--- INFORMATION PROVIDED Enclosed Below ---

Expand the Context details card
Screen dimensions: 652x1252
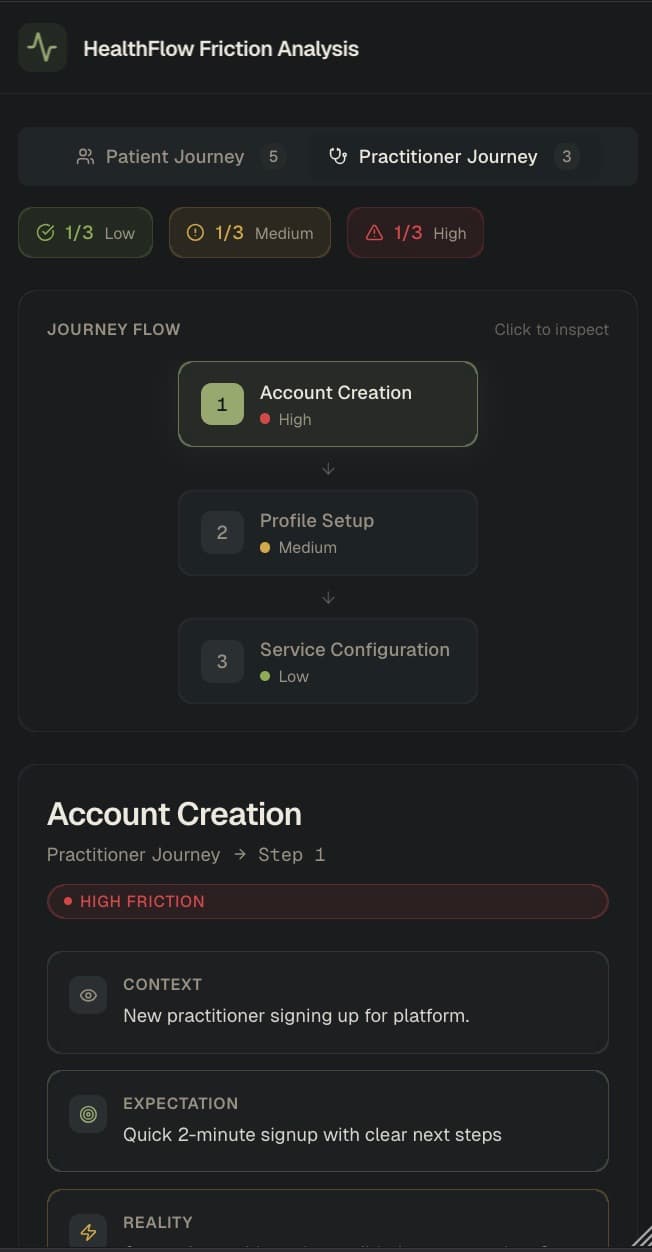coord(328,1002)
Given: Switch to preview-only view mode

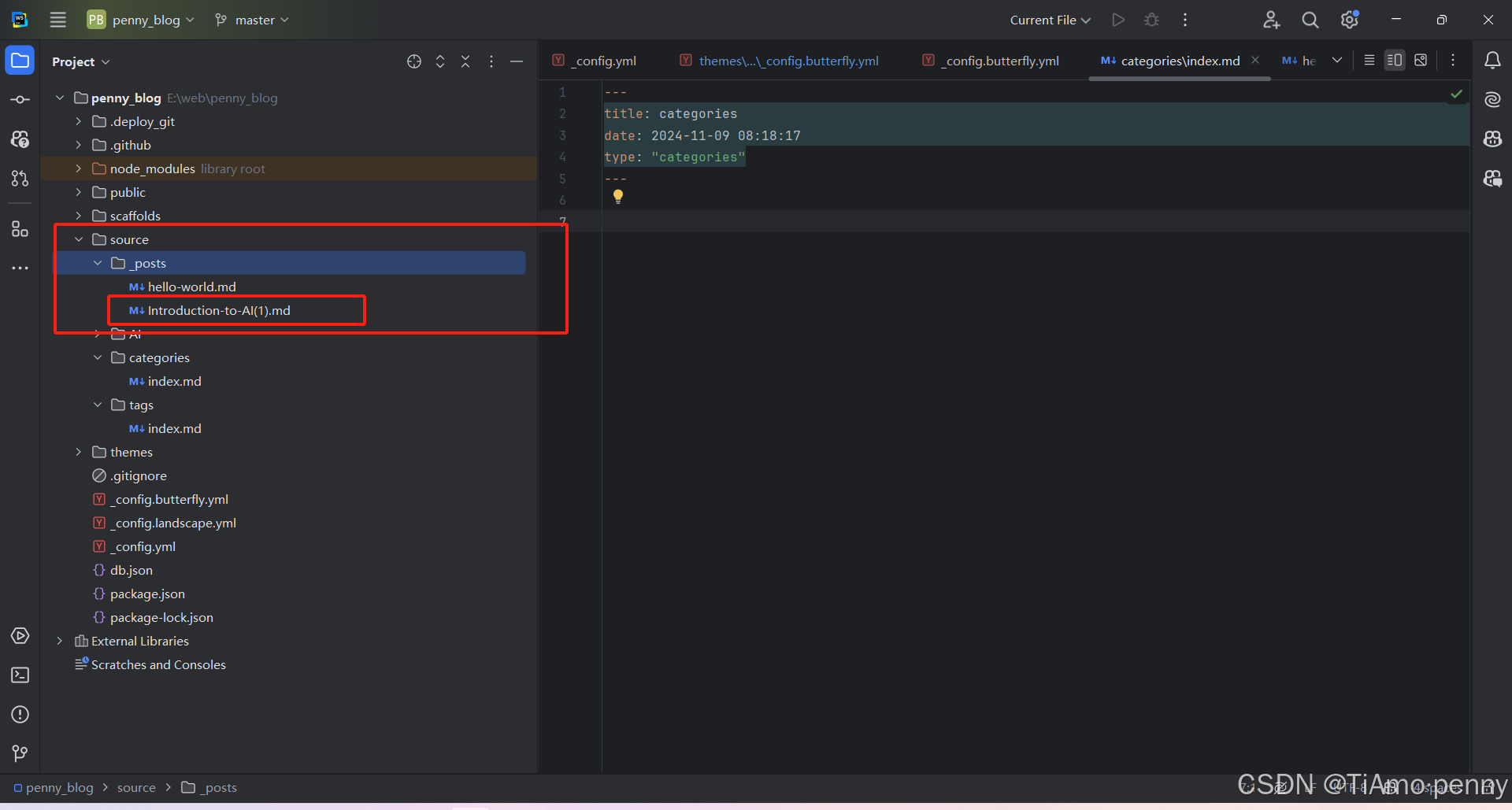Looking at the screenshot, I should click(x=1421, y=61).
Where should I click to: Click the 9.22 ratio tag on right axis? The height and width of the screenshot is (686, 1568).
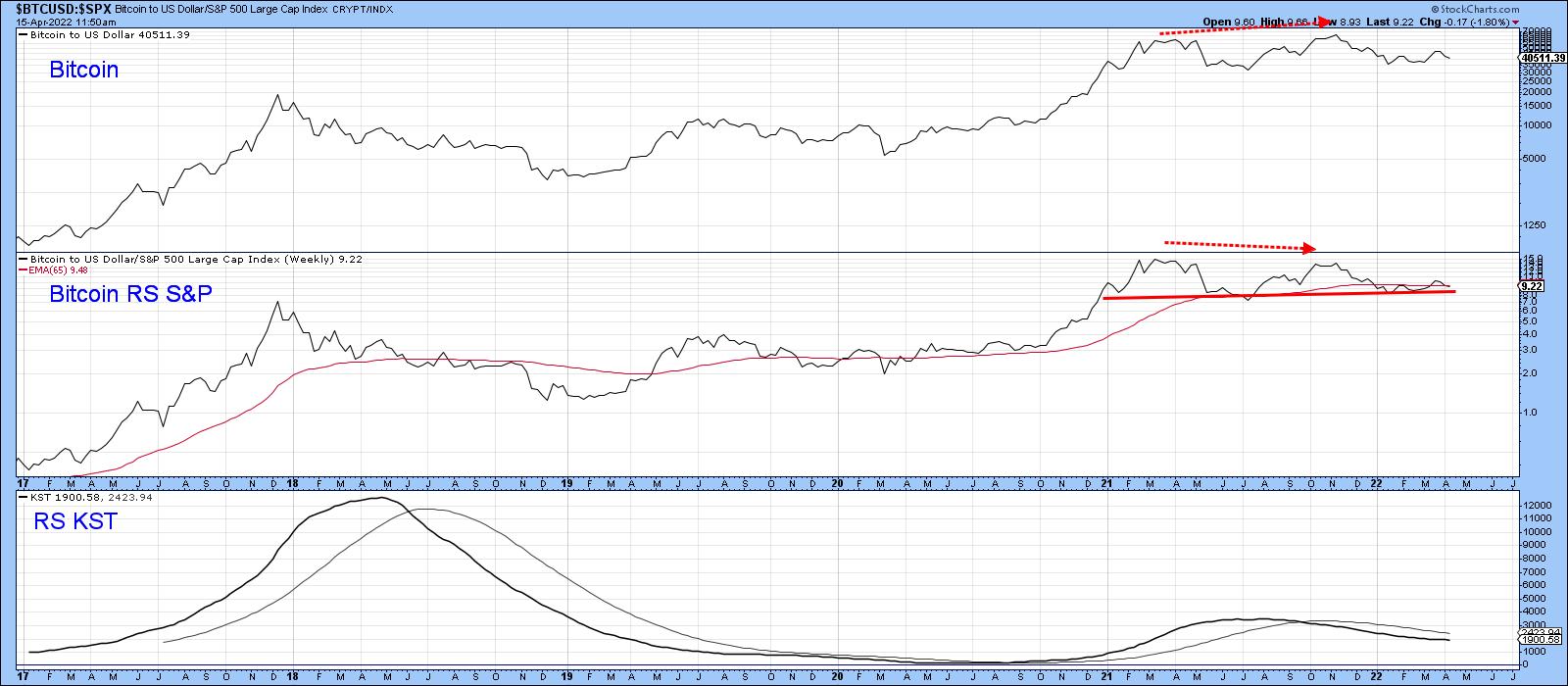click(1531, 286)
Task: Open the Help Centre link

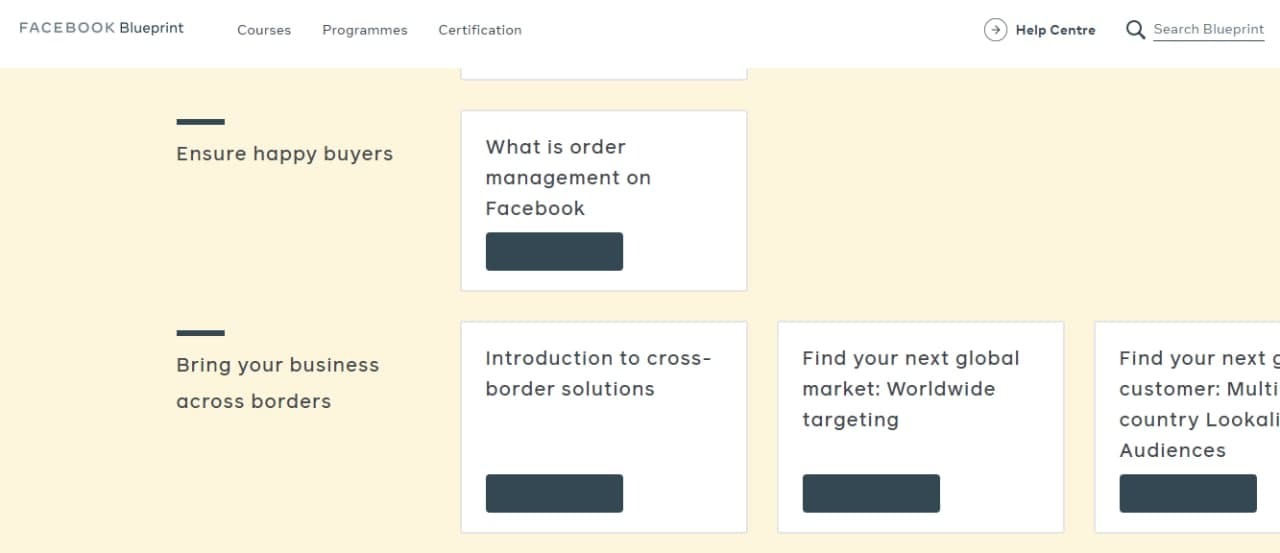Action: [x=1055, y=30]
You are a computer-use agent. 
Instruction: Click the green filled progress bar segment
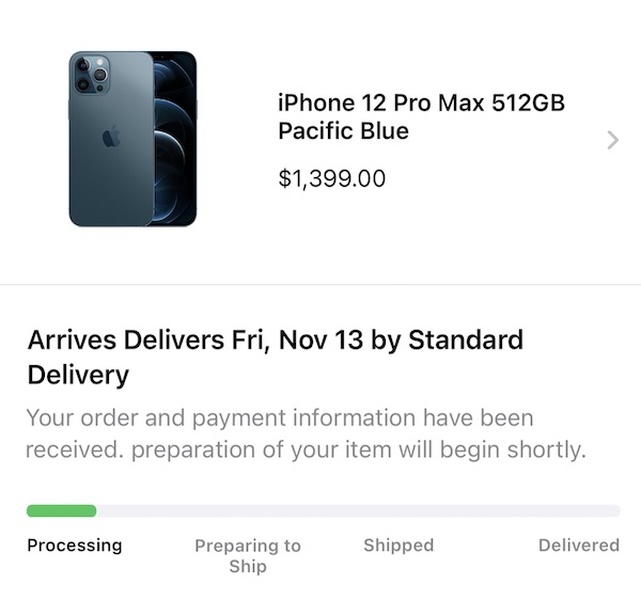[61, 511]
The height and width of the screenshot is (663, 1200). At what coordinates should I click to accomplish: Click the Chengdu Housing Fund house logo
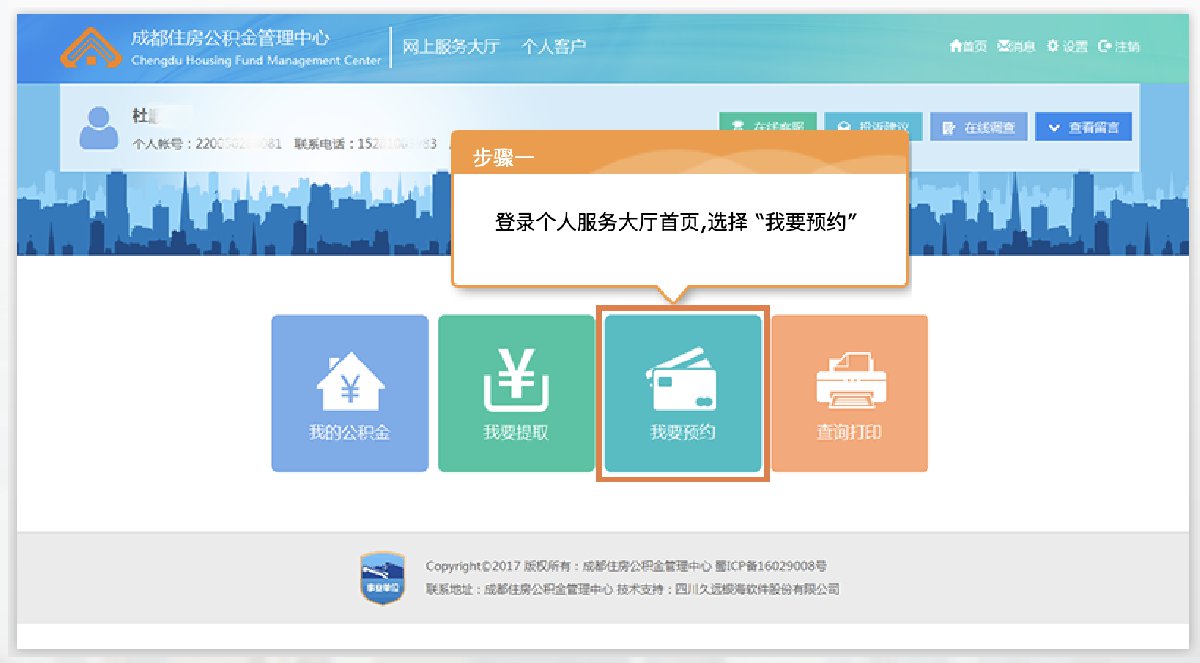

--- End of Enclosed INFORMATION PROVIDED ---

◆ PROBLEM STATEMENT: Make an exact copy of the whole listing, but don't bring over any pictures.

◆ RESPONSE:
Expand the Context details card
Screen dimensions: 652x1252
coord(328,1002)
Given: Switch to preview-only view mode

Looking at the screenshot, I should click(x=1421, y=61).
Where should I click to: Click the 9.22 ratio tag on right axis? The height and width of the screenshot is (686, 1568).
click(1531, 286)
Task: Open the Help Centre link

Action: [x=1055, y=30]
You are a computer-use agent. 
Instruction: Click the green filled progress bar segment
[61, 511]
The height and width of the screenshot is (663, 1200). At what coordinates should I click to accomplish: Click the Chengdu Housing Fund house logo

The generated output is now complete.